Re: Three solution designs to the first three Graphs use cases from Sandro Hawke on 2012-02-01 (public-rdf-wg@w3.org from February 2012)

From: Sandro Hawke <sandro@w3.org>
Date: Tue, 31 Jan 2012 19:23:57 -0500
To: Steve Harris <steve.harris@garlik.com>
Cc: Ivan Herman <ivan@w3.org>, Andy Seaborne <andy.seaborne@epimorphics.com>, public-rdf-wg@w3.org
Message-ID: <1328055837.2916.47.camel@waldron>

On Fri, 2012-01-27 at 12:27 +0000, Steve Harris wrote:
> On 2012-01-27, at 10:35, Ivan Herman wrote:
> > On Jan 27, 2012, at 10:33 , Andy Seaborne wrote:
> >> On 27/01/12 03:45, Sandro Hawke wrote:
> >>> On Thu, 2012-01-05 at 11:09 +0000, Andy Seaborne wrote:
> >>>> On 04/01/12 19:23, David Wood wrote:
> >>>>> Thanks, Sandro.  That's very helpful.
> >>>>> 
> >>>>> It might be useful to consider augmenting TriG syntax to support your third solution (explicitly naming relations). I'd be quite happy with that.
> >>>> 
> >>>> What would the data model be?
> >>> 
> >>> I think: an RDF graph which can have other RDF graphs as values of its
> >>> triples.  All these graphs would be subgraphs of some greater graph, so
> >>> they can share b-nodes.
> >>> 
> >>> (This is what cwm has had implemented since 2001, I think.)
> >> 
> >> I thought this WG wasn't going there (graph literals).
> >> 
> >> Personally, I see graph literals as the clean answer but it is RDF 2 (+).  RDF 1.1 is, to me, incremental improvements within the current abstract data model.  Datatyped literals  (e.g. "<s> <p> <o>"^^rdf:graphNTriples) are unwieldy and might block doing graph literals properly in RDF 2+.
> >> 
> > 
> > I am not convinced it is such a huge jump and, if this is the only way to have a clean way forward, we may have to do this. The datatyped literals may be a way forward and, after all, the trig version of using '{' may be considered as a syntactic sugar for a datatyped literal…
> 
> This makes me /extremely/ nervous.
> 
> From the perspective of the indexing/query engine is an enormous difference, and I'm not aware of any commonly used systems that currently follow this model. So, there's a lack of experience in the community of how to deal with these structures efficiently.
> 
> I bought this kind of argument with RDF Lists (collections), and accessor functions - storing the lists natively, and also reflecting them into triples. Coming up with an implementation that was both correct and efficient turned out to be so hard that we gave up, and just elected not to use Lists in production.

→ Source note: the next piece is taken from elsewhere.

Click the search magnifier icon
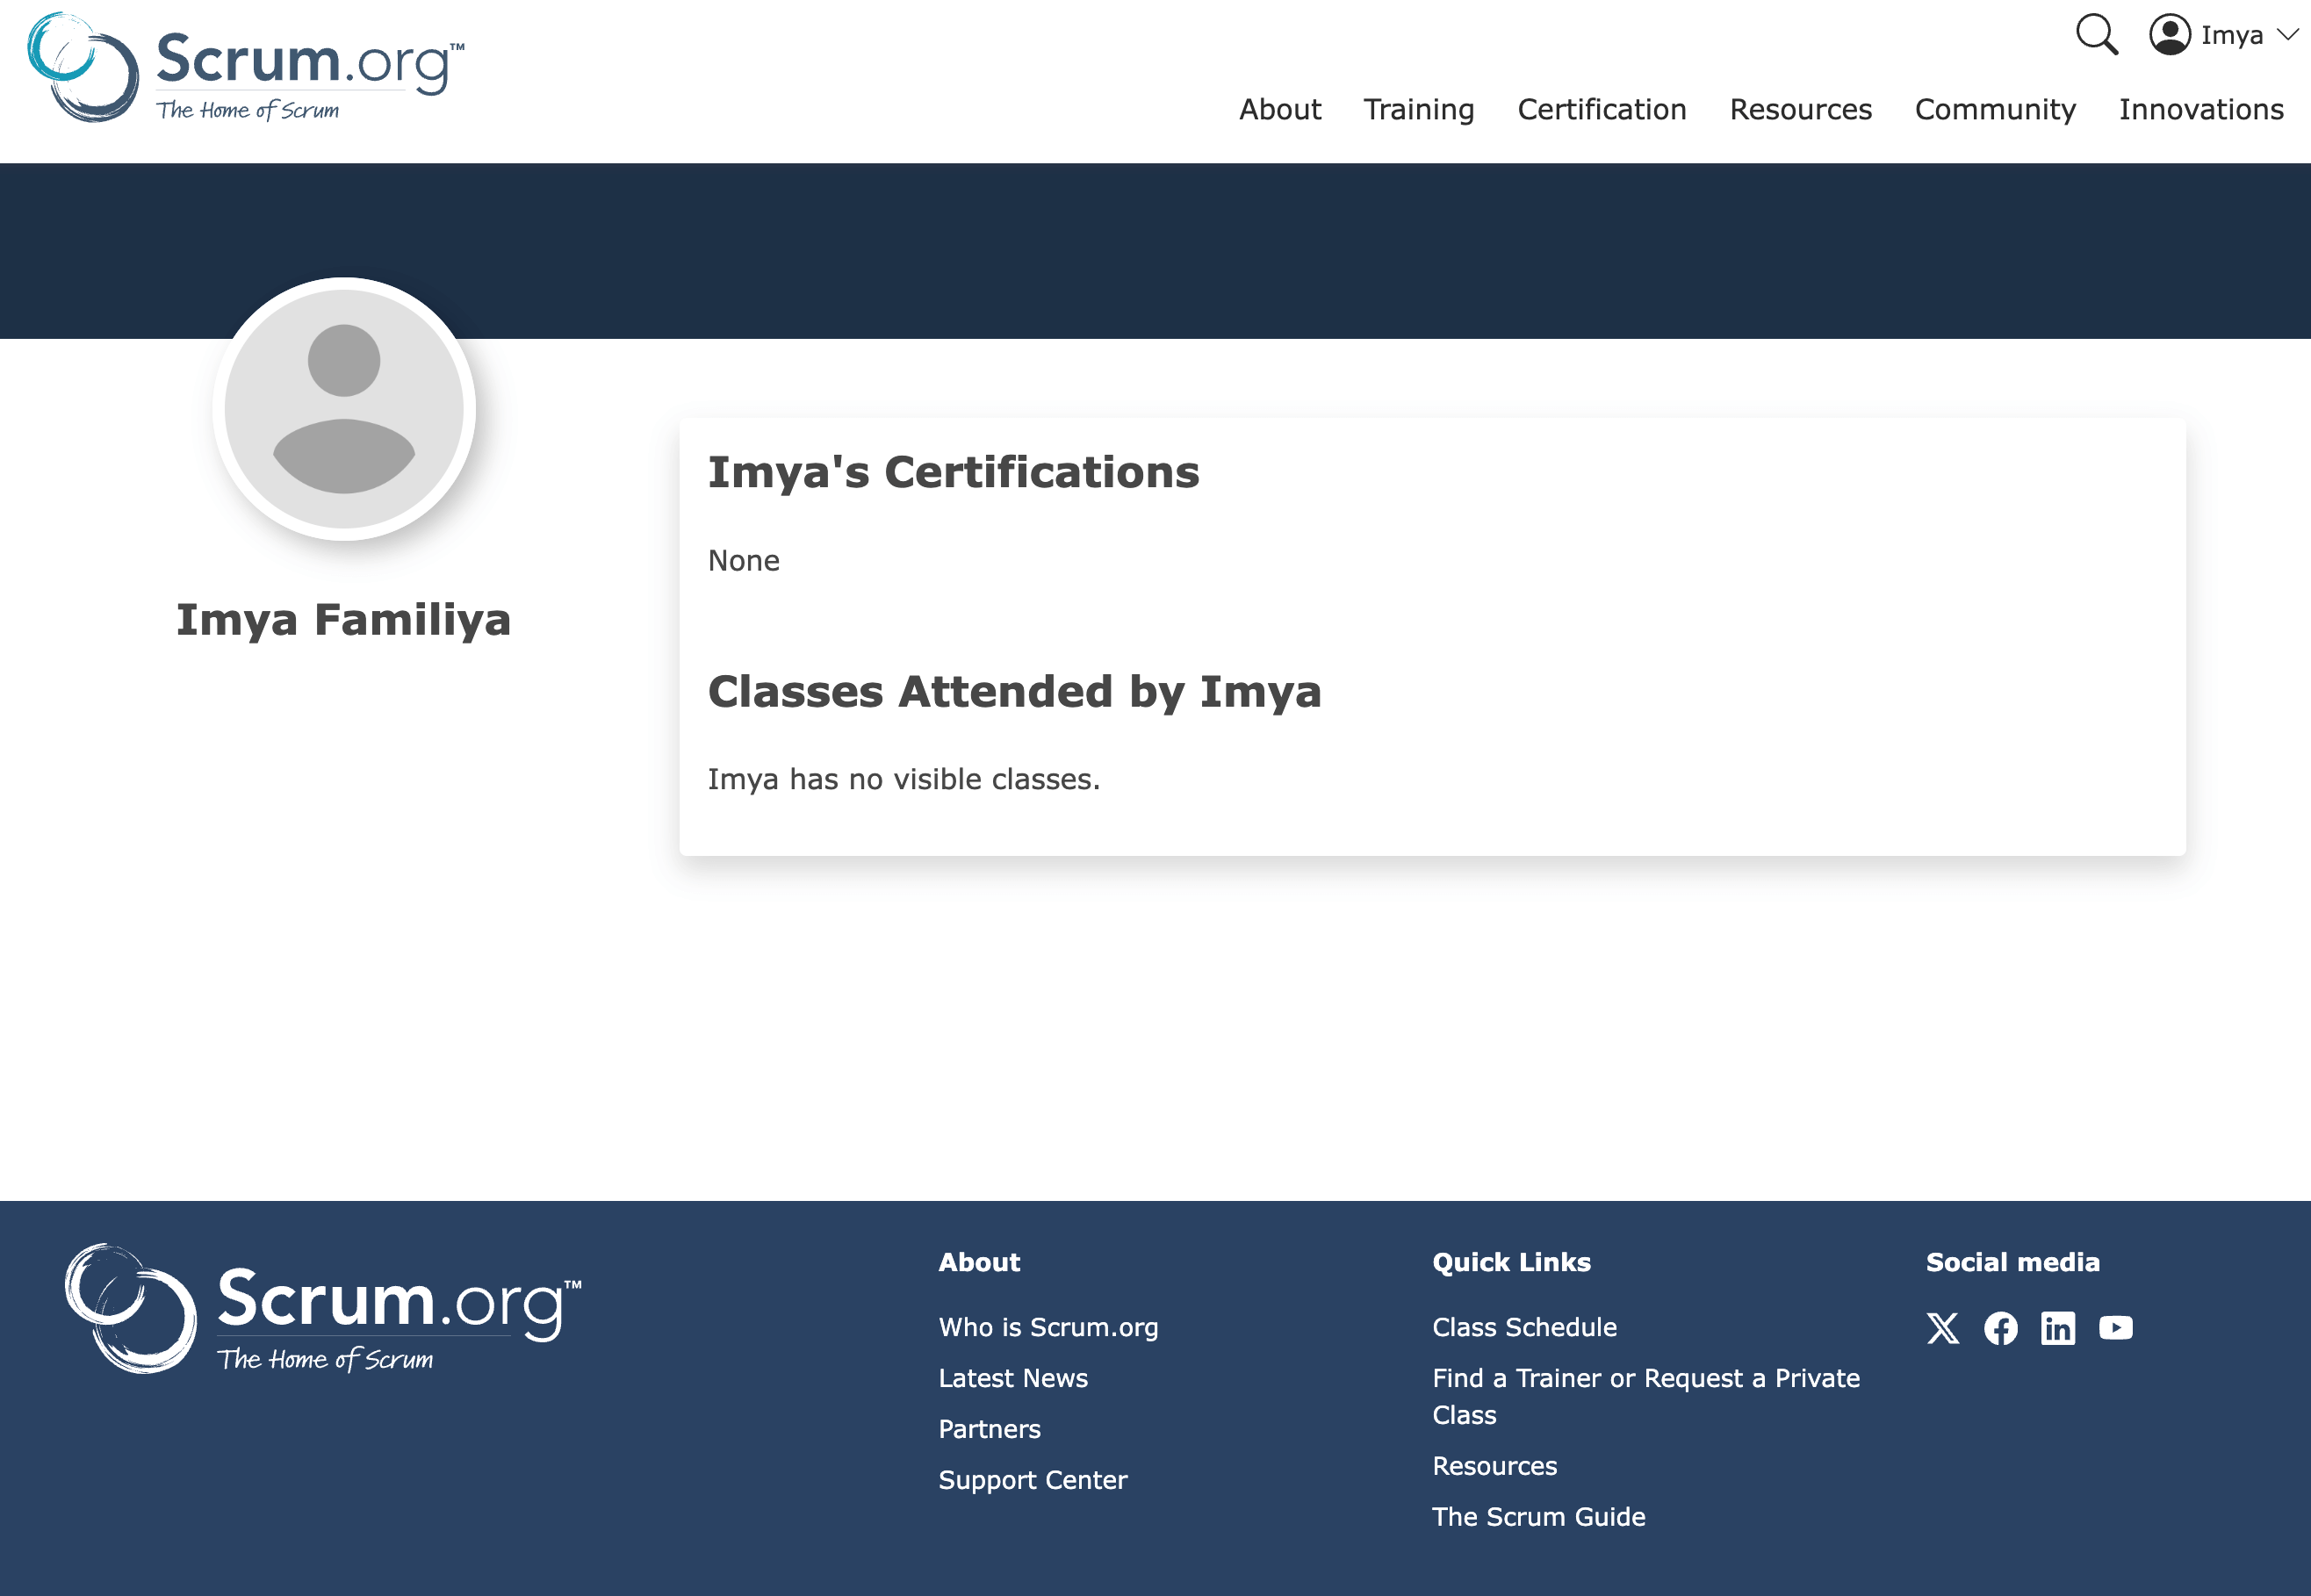 [x=2096, y=35]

I'm sad to hear about this experience with lists.  Sometime I'd like to
hear more about why that was so hard.   (Have you folks
written/presented about it?)

> If we had a critical mass of systems that worked this way I would be enthusiastic about it, but we don't.

I think it's possible to implement graph literals (like in N3, or my
third proposed solution) using a quad store, like the ones you already
use.  That's how at least one version of cwm did it.   The technique is
to map it to TriG/SameAs with minted identifiers:

So, to represent:

  <s> <p> { <a> <b> <c> }

you mint an identifier ( <g1> ) then store these quads:

  <s> <p> <g1> DEFAULT
  <a> <b> <c> <g1>

In this proposal, such a use of quads is a purely internal decision of
the implementer -- what's standard for interchange is the N3-like syntax
with the graph literals.  It's just those documents are stored for easy
access/manipulation in quads using a SameAs relation.  Elsewhere, people
remain free to use quads, internally, however they want.

Wouldn't that solve the implementation burden?

   -- Sandro

Received on Wednesday, 1 February 2012 00:24:01 UTC